If you have frequent blood sugar swings, you may have a condition called dysglycemia (or dysregulation). You probably know quite a bit about these blood glucose highs and lows, and what to do about them, if you’ve received a diagnosis of diabetes. But many of us “assumed healthy” individuals could have dysglycemia, too — which could either be relatively benign, or a sign that a more serious disorder is in its early stages. Swings down (hypoglycemia) can be mild or more serious, but are often straightforward to treat.
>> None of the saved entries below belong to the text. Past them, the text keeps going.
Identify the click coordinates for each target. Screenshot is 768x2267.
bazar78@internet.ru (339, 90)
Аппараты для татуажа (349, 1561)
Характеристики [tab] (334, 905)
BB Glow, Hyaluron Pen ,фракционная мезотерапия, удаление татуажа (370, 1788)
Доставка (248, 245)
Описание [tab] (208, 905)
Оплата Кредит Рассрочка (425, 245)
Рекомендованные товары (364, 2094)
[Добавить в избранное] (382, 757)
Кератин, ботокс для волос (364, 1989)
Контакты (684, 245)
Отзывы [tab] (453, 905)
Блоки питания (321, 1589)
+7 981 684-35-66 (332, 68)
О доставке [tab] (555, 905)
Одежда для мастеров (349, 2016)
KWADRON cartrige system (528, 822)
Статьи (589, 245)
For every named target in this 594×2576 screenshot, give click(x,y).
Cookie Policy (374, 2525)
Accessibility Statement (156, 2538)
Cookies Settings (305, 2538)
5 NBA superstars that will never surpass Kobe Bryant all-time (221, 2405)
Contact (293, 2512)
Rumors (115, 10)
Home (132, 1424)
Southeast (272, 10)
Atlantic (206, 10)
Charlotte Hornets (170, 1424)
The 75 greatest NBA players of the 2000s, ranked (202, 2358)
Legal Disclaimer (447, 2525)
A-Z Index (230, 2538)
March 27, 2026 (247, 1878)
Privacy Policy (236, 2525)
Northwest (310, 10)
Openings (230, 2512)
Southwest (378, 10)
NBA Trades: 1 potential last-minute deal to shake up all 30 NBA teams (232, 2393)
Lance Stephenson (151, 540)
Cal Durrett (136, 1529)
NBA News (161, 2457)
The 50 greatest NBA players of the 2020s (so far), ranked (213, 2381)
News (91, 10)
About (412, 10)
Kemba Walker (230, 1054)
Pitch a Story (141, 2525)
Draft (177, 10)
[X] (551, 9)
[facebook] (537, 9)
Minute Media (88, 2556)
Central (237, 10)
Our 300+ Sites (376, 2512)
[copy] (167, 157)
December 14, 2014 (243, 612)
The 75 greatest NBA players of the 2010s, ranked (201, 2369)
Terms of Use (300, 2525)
Swings up (hyperglycemia) can also be mild, and largely benign, but in a very large number of cases in the U.S. and worldwide, hyperglycemia signals the distinct possibility, if not probability, that serious metabolic disturbances are beginning that could lead to diabetes and/or cardiovascular and other conditions, if left untreated. Fortunately, if caught early, dysglycemia can be treated or managed with the lifestyle modifications we outline in this report, supplemented if necessary by medications that your medical team can discuss with you.